The use of diode laser-induced fluorescence (DIO-LIF) detection in the field of capillary electrophoresis (CE) is examined. A simple but sensitive detection system was constructed. The performance of the system was evaluated with respect to design factors and its sensitivity was compared with the theoretically achievable sensitivity. To enhance the applicability of direct DIO-LIF detection in CE, a derivatization method for amines was developed. A red-absorbing label, consisting of a dicarbocyanine fluorophore with a succinimidyl ester functionality, was synthesized for this purpose. After derivatization of 1 × 10 −6 M glycine, a detection limit of 0.1 amol was observed for the labeled glycine. Similar detection limits were observed for other amino acids. To show that derivatization preserves the separation efficiency of CE for the analytes examined, 18 amino acids and tyramine were separated with micellar electrokinetic chromatography after labeling. In addition, even labeled peptides, including structurally related enkephalin-type compounds, were separated from each other with zone electrophoresis. To test the applicability of the derivatization method to biological samples, tyramine was determined in urine before and after the consumption of cheese.

Visible Diode Laser-Induced Fluorescence Detection in Liquid Chromatography after Precolumn Derivatization of Amines

To fully exploit the attractive visible diode laser-induced fluorescence (LIF) detection technique in column liquid chromatography (LC), covalent labeling procedures need to be developed which are compatible with near-infrared fluorescence.
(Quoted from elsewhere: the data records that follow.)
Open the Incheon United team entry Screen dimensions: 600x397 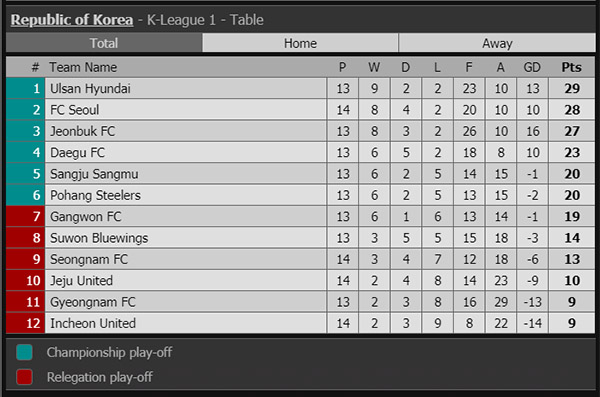(x=93, y=323)
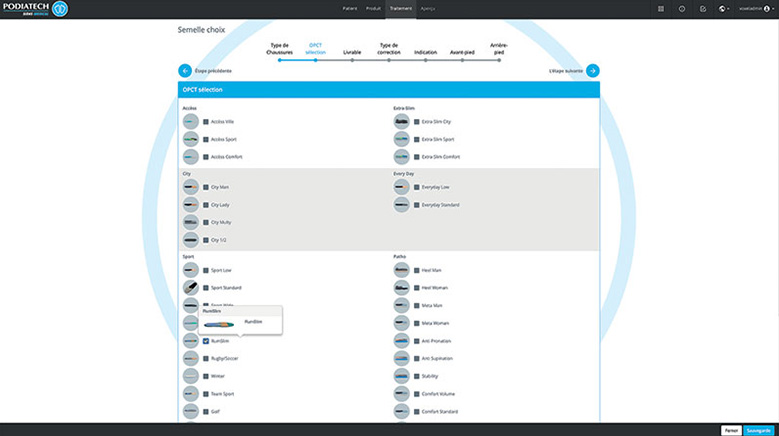Switch to the Patient tab
The width and height of the screenshot is (779, 436).
pos(349,8)
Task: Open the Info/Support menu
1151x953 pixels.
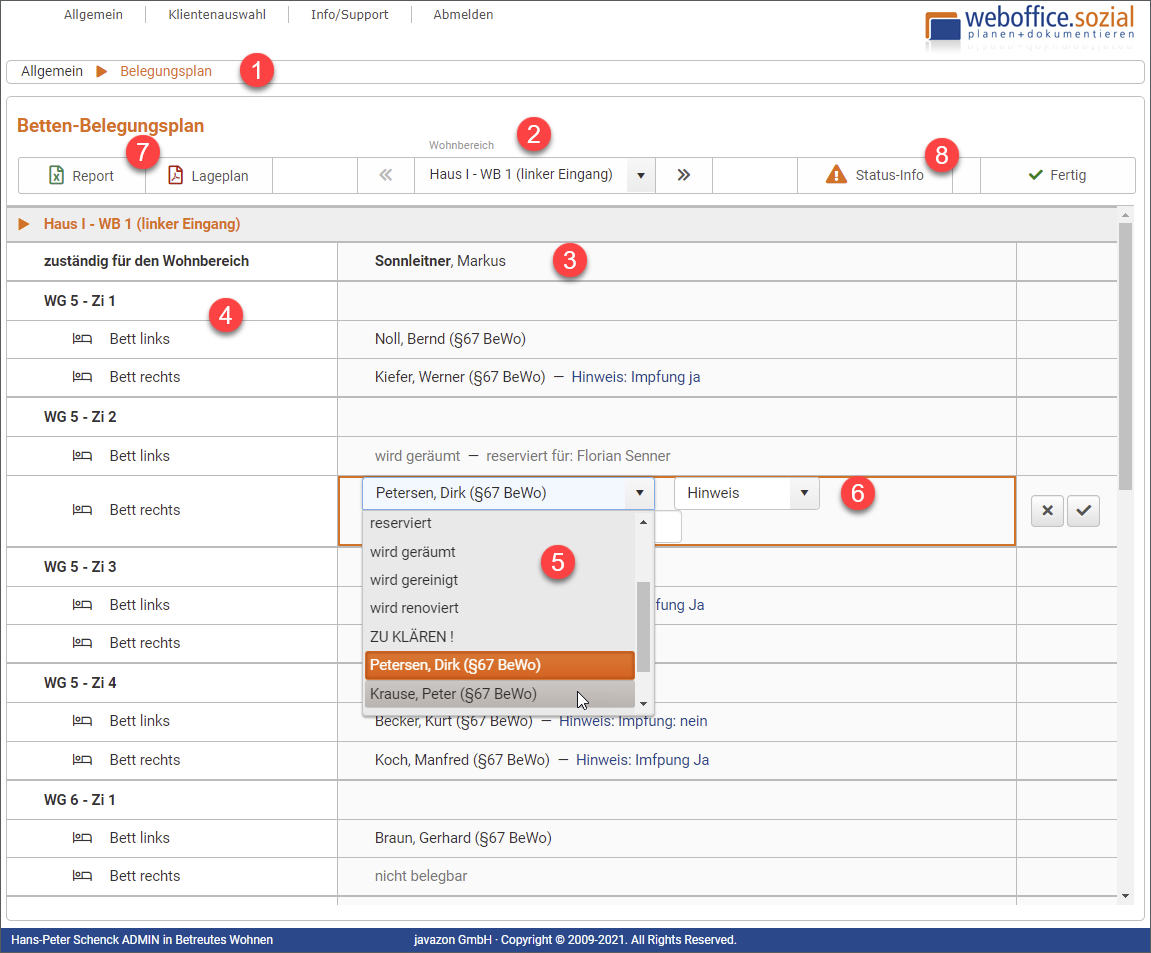Action: coord(349,15)
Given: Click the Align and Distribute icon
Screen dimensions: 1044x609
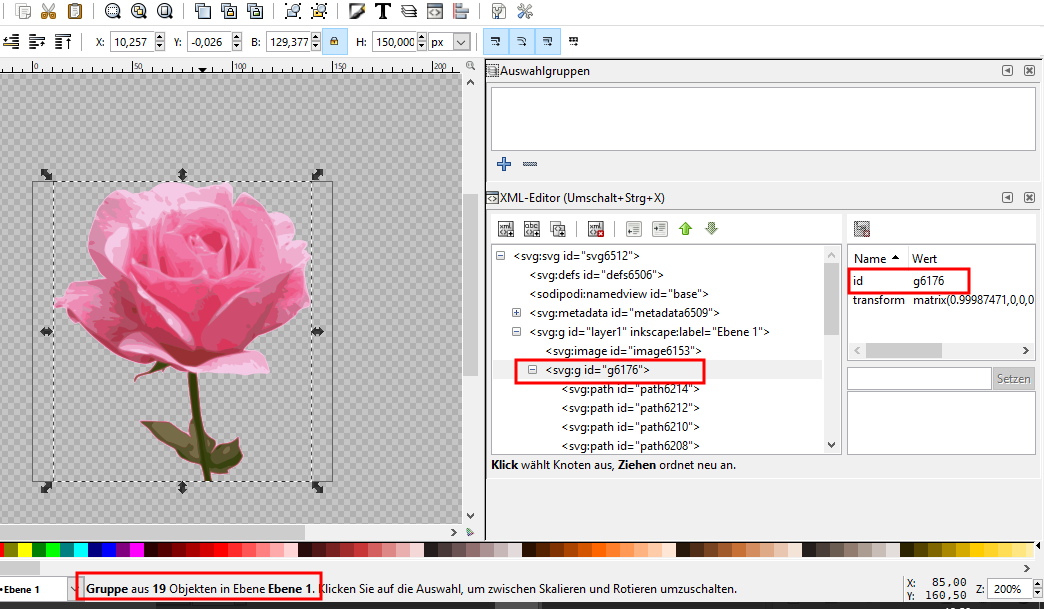Looking at the screenshot, I should coord(461,12).
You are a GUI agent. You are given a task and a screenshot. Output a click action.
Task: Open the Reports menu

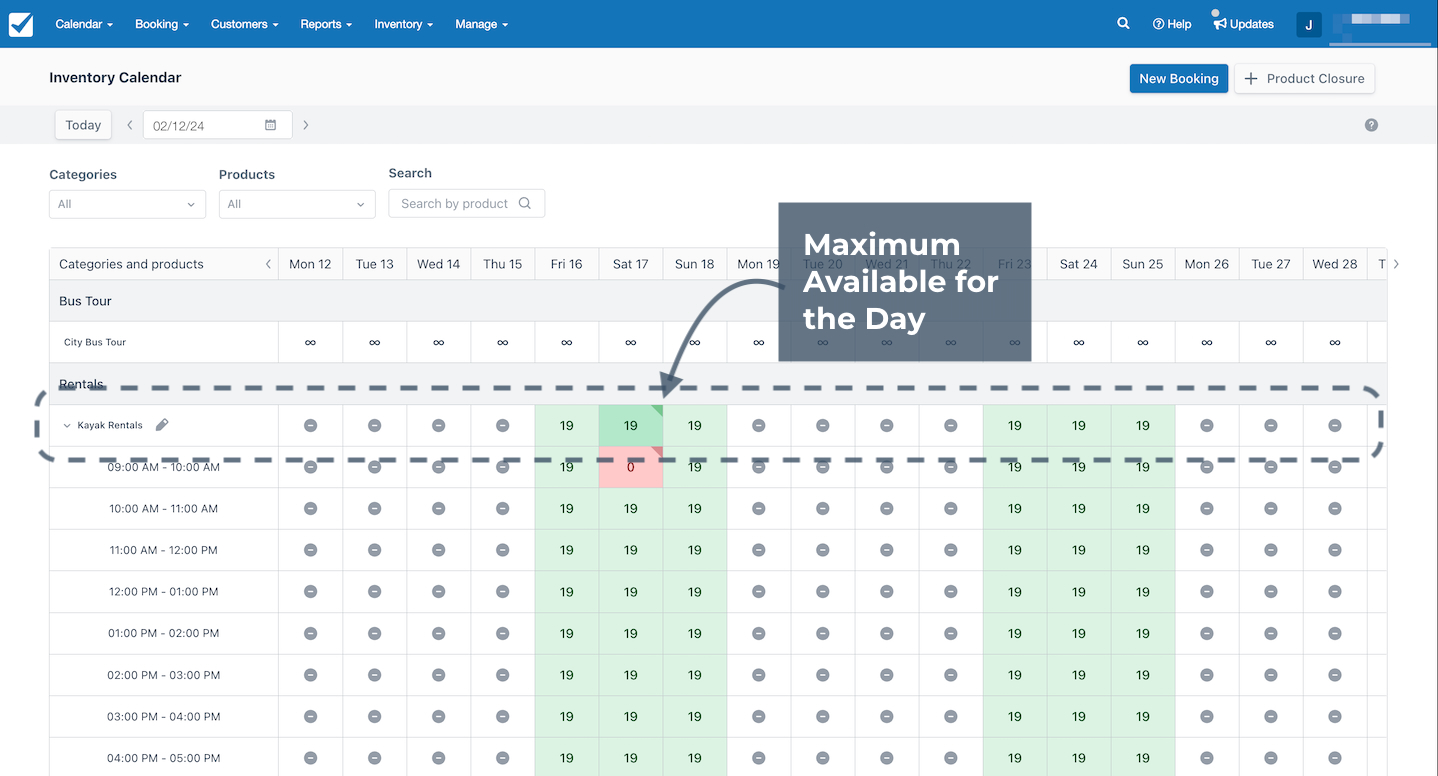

For this purpose, several red-absorbing labels containing a single succinimidyl ester functionality were synthesized and used for the derivatization of primary and secondary amines. Oxazines/thiazines, squaraines, and dicarbocyanines were examined as redabsorbing fluorophores. The quality of the LC-diode LIF system for the analytes concerned is illustrated by the concentration detection limit of the labeled n-octylamine (a test compound), which was as low as 2×10 -12 M. As expected in view of the limited reactivity of the succinimidyl ester group, the analyte concentrations required to obtain quantitative reaction with the label were equal to or higher than 2×10 -8 M. To show the applicability of the method to biological samples, urine was spiked with 5×10 -7 M 1-adamantanamine, extracted, derivatized with a dicarbocyanine-based label, and analyzed by LC-diode LIF

Determination of the anticancer drug metabolite WR1065 using pre-column derivatization and diode laser induced fluorescence detection

A liquid chromatographic (LC) procedure using alumina as stationary phase in both the pre- and the analytical column, is reported for the determination of WR1065, the active metabolite of the amino- and thiol-containing anticancer drug WR2721. After pre-column derivatization of the thiol group, the analyte is determined by LC with diode laser induced fluorescence detection in the near-infrared. Selective removal of excess label is achieved by means of column switching; it allows the detection of 5 × 10 −9 M WR1065 in water and 10-fold diluted, deproteinated plasma samples. The detection limit is determined by the derivatization reaction and not by the fluorescence detection of the labelled analyte. Endogeneous thiols do not interfere.